-- WRITTEN TASK --
Copy out, word for word, the stretch of lines from the very start through the line that contains "pyautogui.click(x=510, y=254)", including that line.

# # # # #

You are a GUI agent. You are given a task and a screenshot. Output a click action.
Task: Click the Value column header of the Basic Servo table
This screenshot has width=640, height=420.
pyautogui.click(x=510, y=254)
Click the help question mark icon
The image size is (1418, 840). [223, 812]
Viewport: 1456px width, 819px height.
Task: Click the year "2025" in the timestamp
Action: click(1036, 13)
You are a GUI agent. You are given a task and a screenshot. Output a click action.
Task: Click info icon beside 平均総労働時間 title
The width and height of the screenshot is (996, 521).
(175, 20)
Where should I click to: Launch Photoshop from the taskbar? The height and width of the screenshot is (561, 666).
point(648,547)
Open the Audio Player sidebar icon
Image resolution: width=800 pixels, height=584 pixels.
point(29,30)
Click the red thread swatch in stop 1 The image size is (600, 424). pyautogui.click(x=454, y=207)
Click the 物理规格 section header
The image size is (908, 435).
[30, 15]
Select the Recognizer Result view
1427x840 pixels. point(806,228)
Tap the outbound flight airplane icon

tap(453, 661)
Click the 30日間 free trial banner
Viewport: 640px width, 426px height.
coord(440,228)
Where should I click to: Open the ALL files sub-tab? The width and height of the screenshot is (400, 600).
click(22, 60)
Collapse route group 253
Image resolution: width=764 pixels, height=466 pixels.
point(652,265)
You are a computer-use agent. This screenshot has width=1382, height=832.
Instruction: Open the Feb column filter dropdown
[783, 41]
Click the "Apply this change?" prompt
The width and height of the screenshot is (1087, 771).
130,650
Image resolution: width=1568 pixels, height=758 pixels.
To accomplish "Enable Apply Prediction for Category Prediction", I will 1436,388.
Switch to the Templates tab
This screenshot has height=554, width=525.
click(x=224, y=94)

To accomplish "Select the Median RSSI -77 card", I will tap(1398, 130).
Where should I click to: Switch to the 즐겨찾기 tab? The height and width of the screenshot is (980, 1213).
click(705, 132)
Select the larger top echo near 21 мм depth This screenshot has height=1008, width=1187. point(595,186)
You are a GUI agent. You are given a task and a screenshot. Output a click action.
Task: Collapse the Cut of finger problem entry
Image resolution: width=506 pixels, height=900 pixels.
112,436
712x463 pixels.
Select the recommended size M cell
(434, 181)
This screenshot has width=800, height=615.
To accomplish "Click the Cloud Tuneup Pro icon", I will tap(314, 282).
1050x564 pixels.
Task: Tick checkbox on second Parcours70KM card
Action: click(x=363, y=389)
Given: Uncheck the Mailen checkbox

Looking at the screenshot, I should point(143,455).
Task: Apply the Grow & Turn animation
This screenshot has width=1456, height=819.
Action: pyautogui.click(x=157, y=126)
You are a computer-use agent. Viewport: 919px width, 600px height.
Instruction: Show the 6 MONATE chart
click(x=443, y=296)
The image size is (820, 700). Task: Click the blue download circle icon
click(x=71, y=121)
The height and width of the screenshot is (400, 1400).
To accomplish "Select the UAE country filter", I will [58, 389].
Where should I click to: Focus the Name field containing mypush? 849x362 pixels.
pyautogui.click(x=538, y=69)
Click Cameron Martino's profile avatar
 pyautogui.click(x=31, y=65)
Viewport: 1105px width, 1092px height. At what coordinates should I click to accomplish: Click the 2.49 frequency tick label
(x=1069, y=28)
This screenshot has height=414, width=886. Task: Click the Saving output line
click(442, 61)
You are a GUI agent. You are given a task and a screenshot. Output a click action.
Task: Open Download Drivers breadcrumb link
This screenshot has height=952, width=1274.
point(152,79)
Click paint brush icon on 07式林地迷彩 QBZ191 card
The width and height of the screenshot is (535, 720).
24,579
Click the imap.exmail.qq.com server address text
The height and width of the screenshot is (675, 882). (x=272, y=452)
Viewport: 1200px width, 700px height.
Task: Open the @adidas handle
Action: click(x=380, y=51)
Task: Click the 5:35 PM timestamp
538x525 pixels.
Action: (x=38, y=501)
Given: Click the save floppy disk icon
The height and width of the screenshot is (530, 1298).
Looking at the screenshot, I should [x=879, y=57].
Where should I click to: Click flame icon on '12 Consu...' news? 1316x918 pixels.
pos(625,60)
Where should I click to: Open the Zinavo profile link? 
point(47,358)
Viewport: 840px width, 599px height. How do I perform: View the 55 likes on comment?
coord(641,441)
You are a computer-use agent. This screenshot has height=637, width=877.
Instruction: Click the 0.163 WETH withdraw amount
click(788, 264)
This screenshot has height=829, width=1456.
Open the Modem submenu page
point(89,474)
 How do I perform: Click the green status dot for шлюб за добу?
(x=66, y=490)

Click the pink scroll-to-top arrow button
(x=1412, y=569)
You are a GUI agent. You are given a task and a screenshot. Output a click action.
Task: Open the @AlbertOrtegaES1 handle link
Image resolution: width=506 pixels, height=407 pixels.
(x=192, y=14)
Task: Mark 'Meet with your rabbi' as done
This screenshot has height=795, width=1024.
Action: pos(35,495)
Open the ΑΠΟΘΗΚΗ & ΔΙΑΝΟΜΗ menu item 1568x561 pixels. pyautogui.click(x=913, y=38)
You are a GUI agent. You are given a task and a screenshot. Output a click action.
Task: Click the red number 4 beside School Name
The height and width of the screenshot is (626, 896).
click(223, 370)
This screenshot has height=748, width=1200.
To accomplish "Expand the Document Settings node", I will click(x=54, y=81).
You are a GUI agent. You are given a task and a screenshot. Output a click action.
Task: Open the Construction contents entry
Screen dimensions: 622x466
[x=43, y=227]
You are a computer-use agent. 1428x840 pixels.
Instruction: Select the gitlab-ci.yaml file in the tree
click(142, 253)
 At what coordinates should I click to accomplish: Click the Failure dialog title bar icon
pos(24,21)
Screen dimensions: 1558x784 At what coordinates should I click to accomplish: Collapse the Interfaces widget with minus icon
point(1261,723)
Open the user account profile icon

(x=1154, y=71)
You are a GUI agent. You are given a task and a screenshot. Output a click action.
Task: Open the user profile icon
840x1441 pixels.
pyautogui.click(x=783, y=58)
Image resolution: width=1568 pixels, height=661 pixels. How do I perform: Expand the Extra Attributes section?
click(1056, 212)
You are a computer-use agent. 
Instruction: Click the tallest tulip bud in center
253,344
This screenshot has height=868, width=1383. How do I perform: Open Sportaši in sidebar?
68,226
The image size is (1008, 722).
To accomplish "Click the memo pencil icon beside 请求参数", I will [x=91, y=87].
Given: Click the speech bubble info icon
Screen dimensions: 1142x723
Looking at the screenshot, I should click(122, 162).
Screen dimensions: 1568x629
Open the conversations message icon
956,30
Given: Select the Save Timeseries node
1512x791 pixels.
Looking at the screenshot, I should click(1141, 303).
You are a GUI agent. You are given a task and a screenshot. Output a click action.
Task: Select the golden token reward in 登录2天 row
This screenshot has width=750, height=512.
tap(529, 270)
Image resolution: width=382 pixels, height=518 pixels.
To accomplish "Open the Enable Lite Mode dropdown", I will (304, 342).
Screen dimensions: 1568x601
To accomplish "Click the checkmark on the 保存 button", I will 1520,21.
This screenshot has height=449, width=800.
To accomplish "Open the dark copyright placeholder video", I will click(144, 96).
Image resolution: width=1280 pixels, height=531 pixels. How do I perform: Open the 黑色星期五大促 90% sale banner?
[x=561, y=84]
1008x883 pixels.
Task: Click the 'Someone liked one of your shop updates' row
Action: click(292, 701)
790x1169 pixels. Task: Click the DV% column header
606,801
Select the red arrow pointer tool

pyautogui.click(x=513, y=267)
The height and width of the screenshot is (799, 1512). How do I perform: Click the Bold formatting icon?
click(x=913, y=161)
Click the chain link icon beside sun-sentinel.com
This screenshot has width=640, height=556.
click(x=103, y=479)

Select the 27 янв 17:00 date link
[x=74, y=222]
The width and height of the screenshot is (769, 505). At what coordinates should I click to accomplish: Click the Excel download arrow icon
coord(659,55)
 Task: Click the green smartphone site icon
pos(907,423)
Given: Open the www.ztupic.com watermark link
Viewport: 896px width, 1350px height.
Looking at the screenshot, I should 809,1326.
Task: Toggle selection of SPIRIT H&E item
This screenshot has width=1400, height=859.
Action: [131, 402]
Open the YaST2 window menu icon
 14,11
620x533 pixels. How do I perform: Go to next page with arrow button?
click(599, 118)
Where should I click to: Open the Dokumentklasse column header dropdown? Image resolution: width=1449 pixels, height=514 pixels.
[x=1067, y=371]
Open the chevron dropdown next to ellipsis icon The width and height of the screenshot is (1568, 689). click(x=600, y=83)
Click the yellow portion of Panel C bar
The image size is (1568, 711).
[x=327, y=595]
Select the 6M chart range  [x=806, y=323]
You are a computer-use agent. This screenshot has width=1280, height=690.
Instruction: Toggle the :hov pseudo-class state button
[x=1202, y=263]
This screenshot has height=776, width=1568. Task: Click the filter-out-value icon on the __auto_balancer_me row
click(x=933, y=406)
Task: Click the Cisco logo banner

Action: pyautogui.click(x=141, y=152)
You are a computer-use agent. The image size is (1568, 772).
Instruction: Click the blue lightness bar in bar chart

# # # # #

-- SOLUTION TO THIS EXERCISE --
You are a GUI agent. You are given a task and a screenshot. Output a click action.
Task: Click the Value column header of the Basic Servo table
This screenshot has width=640, height=420.
pyautogui.click(x=510, y=254)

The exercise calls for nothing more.